Sal Masekela offers a feature about Masana Sam Nzima, the man who photographed 18-year-old schoolboy Mbuyisa Makhubo carrying away 12-year-old Hector Pieterson’s body away from the rioting crowd at the student protest in Soweto on June 16, 1976. He was both a witness and a documentarian on this day. Towards the end of 1976, the South African Security Police began targeting and going after students and journalists, as well as photographers, who had been at the June 16 uprising. This continued into 1977. A friend of Sam’s, who was a member of the Johannesburg police at the time, informed him that he was a target too. Sam then decided to go back to Lillydale. He fought for the legal rights to the photo for many years and now fully owns the image. Today, Sam still lives in Lillydale, Bushbuck Ridge, where he runs a school of photography after being donated a black and white enlarger by The Sowetan. He also serves on the Bushbuck Ridge municipal council and the council of Bohlabela District.
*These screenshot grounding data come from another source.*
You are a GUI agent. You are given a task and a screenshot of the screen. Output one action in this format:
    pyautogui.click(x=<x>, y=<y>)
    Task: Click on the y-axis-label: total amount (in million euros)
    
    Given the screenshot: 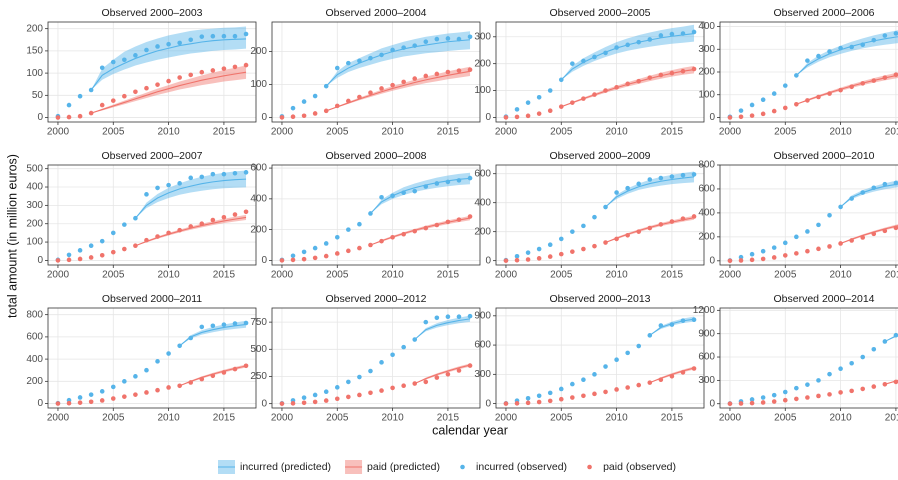 What is the action you would take?
    pyautogui.click(x=12, y=236)
    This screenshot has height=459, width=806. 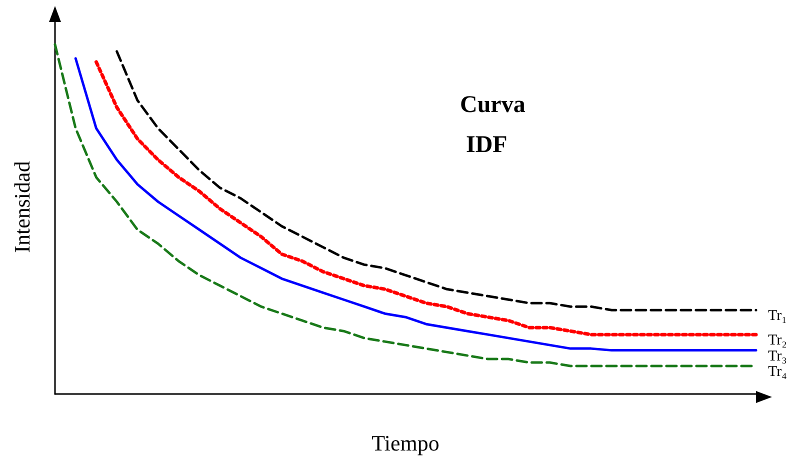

Soweto Feature: ‘A Man that Marched’

In 1976, the South African government introduced the mandatory use of Afrikaans language as a medium of instruction in the black school systems. Tension over this new ruling mounted and, on June 16, thousands of students gathered to march in protest. The plan was to march from school to Orlando Stadium to list their grievances, but this didn’t happen. A Man that Marched tells the story through a first person account of that fateful and politically significant day by a man who was there. Revealing, emotional, sometimes haunting, the piece is an unfiltered look back at a day South Africa will never forget.

Apartheid Museum Feature

Tau, ESPN’s South Africa cultural consultant, takes Foudy on a tour of the Apartheid Museum in Johannesburg where he shares the first-hand experience of what he and his country went through to end Apartheid. It took years of struggle, but freedom ultimately came to South Africa, and the museum conveys the nation’s startling legacy of oppression.


What is Youth Day? Feature

The events of June 16, 1976 were horrifying, unforgettable and historically significant. From the tragedy of the Soweto Uprising, a national holiday has emerged. Since high school students were the ones who took up the cause against the mandate to teach in Afrikaans, the language of their oppressors, the youth of South Africa are honored on June 16th for their commitment and their courage in facing down the armed forces of the Apartheid Government. This feature explores the holiday as it is currently observed, not as a day of mourning but as a day of remembrance and celebration.